* Records shown
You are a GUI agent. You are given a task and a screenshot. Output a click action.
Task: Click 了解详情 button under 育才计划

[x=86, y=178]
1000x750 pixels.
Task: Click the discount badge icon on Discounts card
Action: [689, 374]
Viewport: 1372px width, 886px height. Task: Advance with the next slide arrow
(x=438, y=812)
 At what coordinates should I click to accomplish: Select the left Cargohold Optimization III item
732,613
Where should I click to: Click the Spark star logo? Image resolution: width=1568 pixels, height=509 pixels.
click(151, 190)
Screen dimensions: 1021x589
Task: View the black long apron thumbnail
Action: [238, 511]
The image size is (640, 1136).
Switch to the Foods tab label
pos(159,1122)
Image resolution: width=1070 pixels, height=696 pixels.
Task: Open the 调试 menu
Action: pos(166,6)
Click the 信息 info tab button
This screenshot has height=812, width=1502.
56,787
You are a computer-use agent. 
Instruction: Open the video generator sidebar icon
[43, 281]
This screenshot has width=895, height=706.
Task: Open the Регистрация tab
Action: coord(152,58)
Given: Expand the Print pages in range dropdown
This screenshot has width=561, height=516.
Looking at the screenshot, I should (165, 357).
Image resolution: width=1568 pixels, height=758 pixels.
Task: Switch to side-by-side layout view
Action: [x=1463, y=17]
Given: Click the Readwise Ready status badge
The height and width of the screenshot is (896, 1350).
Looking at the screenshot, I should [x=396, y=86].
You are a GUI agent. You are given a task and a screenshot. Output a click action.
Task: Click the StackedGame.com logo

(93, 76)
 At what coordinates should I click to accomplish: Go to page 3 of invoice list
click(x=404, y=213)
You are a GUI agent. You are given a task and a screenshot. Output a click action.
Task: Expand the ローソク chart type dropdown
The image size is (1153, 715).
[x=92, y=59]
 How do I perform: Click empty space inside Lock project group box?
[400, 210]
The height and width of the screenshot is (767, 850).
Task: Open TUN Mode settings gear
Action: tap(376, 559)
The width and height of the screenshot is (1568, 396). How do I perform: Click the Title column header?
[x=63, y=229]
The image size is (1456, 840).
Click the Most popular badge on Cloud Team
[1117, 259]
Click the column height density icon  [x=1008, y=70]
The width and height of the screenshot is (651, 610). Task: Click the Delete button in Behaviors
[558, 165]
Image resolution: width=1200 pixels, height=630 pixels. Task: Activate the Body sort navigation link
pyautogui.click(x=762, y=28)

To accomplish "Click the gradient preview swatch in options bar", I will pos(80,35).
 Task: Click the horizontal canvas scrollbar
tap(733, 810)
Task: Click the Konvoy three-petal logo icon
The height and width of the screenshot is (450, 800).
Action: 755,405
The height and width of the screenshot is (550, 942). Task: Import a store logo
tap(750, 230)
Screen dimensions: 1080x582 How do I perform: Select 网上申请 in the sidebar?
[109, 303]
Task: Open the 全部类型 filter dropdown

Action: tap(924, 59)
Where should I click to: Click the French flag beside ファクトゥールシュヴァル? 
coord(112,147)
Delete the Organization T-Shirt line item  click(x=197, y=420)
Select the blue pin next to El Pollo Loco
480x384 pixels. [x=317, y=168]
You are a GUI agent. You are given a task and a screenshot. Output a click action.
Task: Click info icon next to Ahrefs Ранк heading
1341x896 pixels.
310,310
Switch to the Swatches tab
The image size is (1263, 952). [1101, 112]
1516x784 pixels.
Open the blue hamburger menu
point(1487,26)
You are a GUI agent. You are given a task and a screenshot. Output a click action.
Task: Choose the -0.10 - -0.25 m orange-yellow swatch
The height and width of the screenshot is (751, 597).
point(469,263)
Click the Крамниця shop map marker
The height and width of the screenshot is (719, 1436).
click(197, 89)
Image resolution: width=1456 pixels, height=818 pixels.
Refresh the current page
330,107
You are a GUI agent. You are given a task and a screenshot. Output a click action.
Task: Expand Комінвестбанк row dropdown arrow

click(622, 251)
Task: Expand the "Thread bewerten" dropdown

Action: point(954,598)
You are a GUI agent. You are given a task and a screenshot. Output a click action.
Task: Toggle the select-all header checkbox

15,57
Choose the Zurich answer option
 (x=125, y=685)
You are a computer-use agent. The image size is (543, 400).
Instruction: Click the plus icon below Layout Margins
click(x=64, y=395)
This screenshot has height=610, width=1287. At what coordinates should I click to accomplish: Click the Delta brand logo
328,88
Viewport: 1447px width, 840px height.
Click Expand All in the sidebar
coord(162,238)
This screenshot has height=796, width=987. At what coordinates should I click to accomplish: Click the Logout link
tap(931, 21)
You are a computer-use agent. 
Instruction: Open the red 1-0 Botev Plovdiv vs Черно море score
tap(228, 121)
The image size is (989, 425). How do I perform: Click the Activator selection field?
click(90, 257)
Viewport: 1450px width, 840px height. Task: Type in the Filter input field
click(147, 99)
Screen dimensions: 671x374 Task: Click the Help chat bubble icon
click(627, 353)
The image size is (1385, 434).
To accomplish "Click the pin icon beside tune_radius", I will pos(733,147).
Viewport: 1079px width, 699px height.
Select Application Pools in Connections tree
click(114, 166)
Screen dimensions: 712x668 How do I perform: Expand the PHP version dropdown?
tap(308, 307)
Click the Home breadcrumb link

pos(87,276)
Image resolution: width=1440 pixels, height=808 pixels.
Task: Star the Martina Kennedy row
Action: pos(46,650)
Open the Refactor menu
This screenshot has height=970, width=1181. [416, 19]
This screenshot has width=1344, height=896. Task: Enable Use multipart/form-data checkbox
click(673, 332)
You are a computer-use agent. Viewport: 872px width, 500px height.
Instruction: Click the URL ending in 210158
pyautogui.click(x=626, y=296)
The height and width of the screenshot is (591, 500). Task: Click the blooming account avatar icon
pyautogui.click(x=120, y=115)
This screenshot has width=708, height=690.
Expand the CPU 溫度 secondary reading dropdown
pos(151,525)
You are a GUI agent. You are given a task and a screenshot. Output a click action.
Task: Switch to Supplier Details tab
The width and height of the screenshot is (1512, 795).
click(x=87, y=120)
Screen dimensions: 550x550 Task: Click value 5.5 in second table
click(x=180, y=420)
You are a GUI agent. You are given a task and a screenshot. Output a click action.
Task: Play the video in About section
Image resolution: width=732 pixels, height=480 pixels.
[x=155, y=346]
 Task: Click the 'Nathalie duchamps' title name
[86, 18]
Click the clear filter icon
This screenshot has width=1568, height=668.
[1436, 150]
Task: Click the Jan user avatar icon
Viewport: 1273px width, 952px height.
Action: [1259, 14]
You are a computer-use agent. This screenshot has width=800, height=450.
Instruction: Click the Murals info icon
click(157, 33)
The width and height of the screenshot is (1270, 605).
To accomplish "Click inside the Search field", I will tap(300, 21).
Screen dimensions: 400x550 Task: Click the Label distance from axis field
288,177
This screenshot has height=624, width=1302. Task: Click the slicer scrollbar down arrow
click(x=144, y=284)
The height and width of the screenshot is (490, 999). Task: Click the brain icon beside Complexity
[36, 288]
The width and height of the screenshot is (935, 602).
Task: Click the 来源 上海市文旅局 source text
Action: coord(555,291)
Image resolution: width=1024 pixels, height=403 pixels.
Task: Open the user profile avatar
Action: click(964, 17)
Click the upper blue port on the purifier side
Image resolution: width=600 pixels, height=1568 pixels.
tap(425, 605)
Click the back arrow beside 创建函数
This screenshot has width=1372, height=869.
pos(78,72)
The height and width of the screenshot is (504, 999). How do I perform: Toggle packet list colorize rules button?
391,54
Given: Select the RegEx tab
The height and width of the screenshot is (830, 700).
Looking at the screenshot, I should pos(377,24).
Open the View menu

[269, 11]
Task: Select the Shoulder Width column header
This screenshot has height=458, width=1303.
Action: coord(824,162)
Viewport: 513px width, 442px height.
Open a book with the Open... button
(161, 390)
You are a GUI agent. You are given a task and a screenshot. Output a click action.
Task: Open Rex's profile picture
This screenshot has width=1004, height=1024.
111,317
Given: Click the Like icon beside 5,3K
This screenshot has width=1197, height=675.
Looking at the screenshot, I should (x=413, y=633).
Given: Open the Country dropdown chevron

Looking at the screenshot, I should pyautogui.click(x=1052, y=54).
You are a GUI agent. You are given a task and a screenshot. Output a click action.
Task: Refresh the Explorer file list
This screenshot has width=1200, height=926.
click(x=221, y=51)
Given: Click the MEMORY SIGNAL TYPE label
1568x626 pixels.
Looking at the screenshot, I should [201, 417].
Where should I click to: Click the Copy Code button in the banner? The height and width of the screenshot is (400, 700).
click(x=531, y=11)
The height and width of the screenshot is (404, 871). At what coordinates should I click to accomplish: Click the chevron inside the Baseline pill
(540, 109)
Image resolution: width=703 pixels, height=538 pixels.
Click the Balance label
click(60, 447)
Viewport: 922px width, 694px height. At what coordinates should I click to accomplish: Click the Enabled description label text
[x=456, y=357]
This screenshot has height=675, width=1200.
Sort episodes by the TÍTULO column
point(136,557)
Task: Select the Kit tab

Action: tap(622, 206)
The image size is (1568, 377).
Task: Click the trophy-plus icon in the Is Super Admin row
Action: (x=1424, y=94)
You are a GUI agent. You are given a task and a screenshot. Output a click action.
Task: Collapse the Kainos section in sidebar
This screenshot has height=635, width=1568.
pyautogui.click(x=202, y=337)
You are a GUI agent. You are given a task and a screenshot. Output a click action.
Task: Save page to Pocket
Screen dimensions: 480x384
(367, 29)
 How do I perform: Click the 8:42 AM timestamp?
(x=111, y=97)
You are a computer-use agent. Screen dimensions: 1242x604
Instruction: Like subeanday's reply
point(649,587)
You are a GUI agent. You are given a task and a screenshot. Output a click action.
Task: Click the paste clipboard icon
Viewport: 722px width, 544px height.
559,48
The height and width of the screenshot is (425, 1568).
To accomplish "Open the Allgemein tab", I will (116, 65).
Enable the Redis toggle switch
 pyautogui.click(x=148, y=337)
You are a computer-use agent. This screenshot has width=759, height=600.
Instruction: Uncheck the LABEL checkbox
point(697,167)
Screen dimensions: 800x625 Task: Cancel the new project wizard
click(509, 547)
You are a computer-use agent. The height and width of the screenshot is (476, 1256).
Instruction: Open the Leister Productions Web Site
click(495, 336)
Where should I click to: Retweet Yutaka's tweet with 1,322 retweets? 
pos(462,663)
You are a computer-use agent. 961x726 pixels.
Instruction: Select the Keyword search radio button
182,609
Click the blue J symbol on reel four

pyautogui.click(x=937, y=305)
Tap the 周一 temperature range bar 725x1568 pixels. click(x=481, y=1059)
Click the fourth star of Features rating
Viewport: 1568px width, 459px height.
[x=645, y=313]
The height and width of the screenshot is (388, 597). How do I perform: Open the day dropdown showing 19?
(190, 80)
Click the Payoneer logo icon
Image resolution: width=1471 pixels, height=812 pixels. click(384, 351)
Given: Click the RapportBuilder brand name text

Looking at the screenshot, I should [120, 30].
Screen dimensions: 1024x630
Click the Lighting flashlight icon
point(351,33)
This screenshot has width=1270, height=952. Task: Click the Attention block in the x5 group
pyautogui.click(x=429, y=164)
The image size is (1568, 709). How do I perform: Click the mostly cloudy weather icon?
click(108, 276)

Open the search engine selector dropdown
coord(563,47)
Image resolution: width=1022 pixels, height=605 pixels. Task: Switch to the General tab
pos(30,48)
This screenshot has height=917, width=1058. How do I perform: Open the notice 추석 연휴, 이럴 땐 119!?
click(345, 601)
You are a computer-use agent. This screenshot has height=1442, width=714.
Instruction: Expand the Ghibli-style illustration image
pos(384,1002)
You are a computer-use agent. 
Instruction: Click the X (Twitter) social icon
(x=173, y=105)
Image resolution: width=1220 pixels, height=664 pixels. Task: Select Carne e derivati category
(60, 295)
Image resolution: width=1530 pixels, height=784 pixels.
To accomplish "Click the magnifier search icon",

* Assignment
Every line in the listing that holds the string "will" should be copied out.

* Written response
To accomplish "Click the gradient preview swatch in options bar", I will pos(80,35).
To accomplish "Click the pin icon beside tune_radius", I will pos(733,147).
To accomplish "Click inside the Search field", I will tap(300, 21).
To accomplish "Open the Allgemein tab", I will (116, 65).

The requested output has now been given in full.